Non ditelo a nessuno ma io non sono nessuno. L’importante è che nessuno lo sappia. Da quando lavoro a questo sogno,quello di avere ragione dell’irragionevole scempio operato da gente senza sogni,mi sono creato una nomea fatta di azioni certo ma anche e soprattutto di parole. Parole come un bagno caldo dopo una fredda giornata piovigginosa d’autunno inoltrato. Perole fresche come una bionda birra all’ombra di una quercia in un caldo poleriggio d’estate. Parole attese,sospirate. Parole serie e appassionate,parole strette fra i denti. Come definire lo schifo dei rifiuti umani nel bel mezzo del paradiso? Schifo? Non basta.
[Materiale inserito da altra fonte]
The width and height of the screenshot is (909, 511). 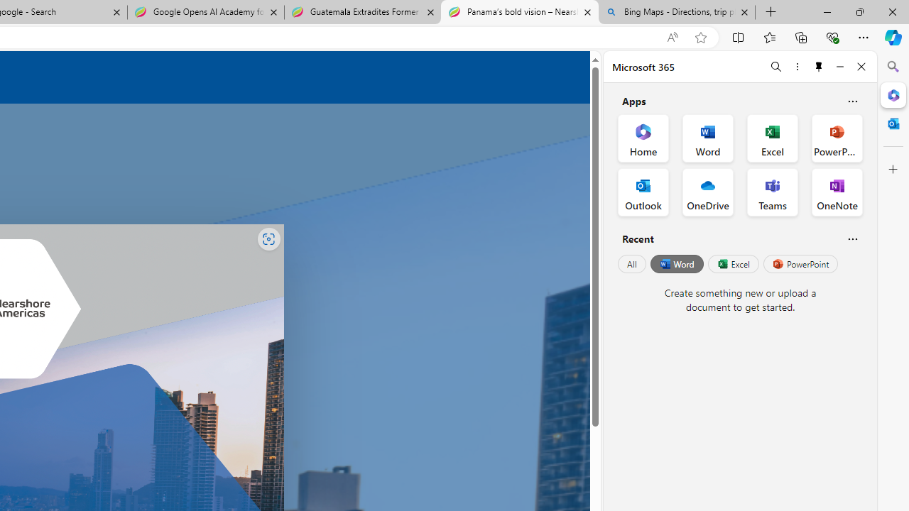 I want to click on 'PowerPoint Office App', so click(x=836, y=138).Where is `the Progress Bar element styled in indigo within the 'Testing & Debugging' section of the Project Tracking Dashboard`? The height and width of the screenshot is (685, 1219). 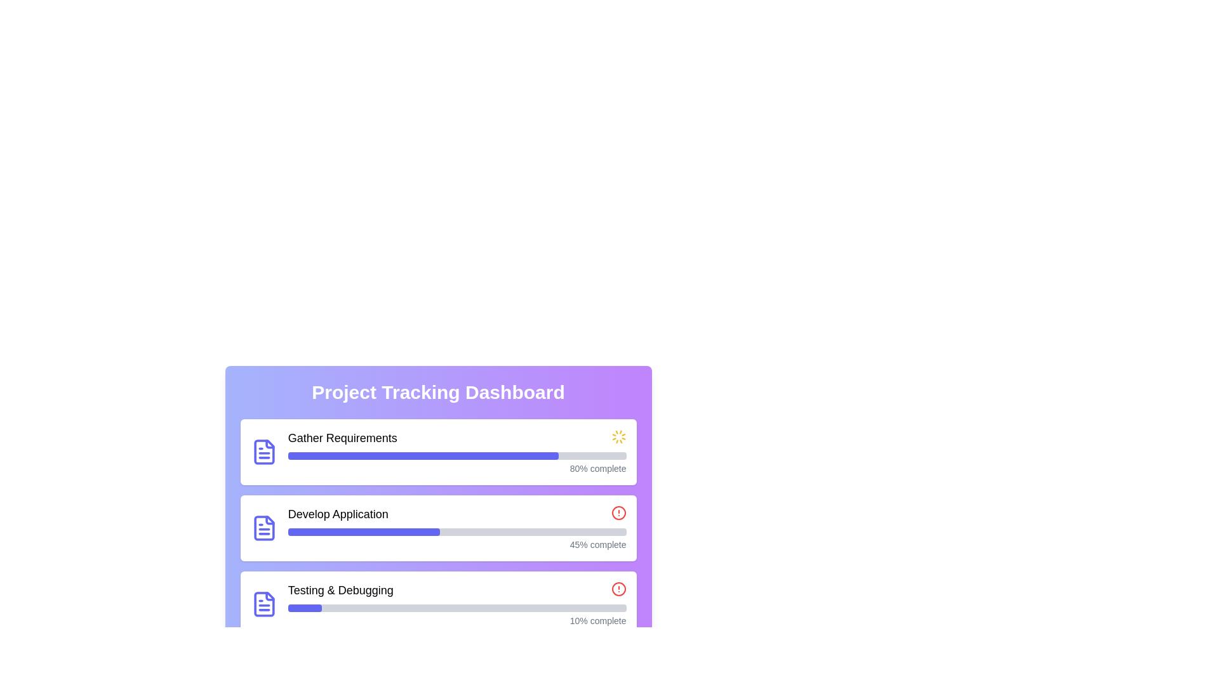
the Progress Bar element styled in indigo within the 'Testing & Debugging' section of the Project Tracking Dashboard is located at coordinates (457, 608).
Non basta dire “basta” allo schifo o “vergogna” o “delinquenti”. Non basta pretendere gridando e postando faccine arrabbiate che l’ambiente ritorni pulito e selvaggio,bisogna crederci. Bisogna che chi ascolta sia convinto che tu ci creda davvero in questo sogno. Bisogna mischiare le terre dei concetti,tendere l’arco dei pensieri,lasciare che il sogno,mentre lo descrivi diventi realtà per l’ascoltatore. Parole come desideri. Poi dai desideri ai progetti. Dalle parole ai fatti. Fatti nostri,vostri,loro. Sì,fatti loro,dei nostri figli che hanno ereditato questa terra,questo mare,quest’albero malato. A loro lasciamo un sogno lucido. Un sogno disegnato da noi anziani. Un sogno come fosse una storia,la nostra.

Autore: Giovanni Boetti

Sono nato a Milano negli anni 60, li si forma la mia coscienza sociale ma i miei sogni,sarebbe meglio dire quelli di mia madre, a un certo punto prendono il sopravvento e decido di partire. Basta con le manifestazioni,basta con la città. Da sempre amo la natura, compresa quella umana che per me sono una cosa sola. Da uomo faccio parte della natura e da uomo la difendo. Da sempre sono attratto dall’acqua e dai suoi abitanti. Pesci,uccelli tartarughe e barche a vela. Fin da piccolo vado in barca a vela e leggo i libri d’avventura. Dopo qualche anno in Liguria parto alla volta dell’oceano,arrivato ad Antigua incontro l’amore e decido di diventare padre. Ma mentre l’oceano è per il marinaio come per il leviatano,la sicurezza e la libertà,la costa rappresenta un possibile pericolo. Dopo un’altro tormentato periodo nel quale,tra l’altro, creo una società di allestimento barche ad Antibes, la Coast to Coast,lavoro al progetto più importante : la famiglia. Dopo diciassette anni vissuti in Francia mi trasferisco in Sardegna. Finalmente il mare si calma e la vita continua. Con la mia nuova compagna, Teresa e due splendidi figli, tiro facili bordi nelle acque ridossate della Sardegna del nord. In attesa di qualche avventura,questo blog e l’associazione Velapuliamo occupano la mia mente vulcanica,sempre alla ricerca di qualcosa da fare.